Aim of the exercise
All lines in the records below that hold "Supple" are to be shown.

Excerpted records
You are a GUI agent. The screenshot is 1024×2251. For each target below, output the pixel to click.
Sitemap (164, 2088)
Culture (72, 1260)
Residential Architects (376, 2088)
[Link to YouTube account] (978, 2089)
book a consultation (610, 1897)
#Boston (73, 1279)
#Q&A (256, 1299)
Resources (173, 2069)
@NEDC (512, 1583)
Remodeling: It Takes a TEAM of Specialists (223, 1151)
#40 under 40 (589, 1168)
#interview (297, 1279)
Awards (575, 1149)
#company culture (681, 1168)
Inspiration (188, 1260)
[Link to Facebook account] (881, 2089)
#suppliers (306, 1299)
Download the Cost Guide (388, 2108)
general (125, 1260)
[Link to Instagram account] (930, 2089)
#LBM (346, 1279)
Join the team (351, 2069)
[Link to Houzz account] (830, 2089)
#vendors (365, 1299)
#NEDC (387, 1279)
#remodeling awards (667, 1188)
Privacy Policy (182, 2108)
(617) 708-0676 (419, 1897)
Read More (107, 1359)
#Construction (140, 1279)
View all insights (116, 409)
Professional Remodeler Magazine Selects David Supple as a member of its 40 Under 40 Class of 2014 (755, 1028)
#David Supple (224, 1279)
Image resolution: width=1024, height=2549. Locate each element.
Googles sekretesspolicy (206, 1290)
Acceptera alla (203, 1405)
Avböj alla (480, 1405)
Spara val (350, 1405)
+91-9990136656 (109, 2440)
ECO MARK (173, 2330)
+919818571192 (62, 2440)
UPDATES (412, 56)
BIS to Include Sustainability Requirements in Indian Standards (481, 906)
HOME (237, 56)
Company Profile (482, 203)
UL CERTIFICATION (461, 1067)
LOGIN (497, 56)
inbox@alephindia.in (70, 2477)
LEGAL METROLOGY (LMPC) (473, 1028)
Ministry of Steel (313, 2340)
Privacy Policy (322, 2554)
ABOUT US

Answer for this exercise
Professional Remodeler Magazine Selects David Supple as a member of its 40 Under 40 Class of 2014 (755, 1028)
#David Supple (224, 1279)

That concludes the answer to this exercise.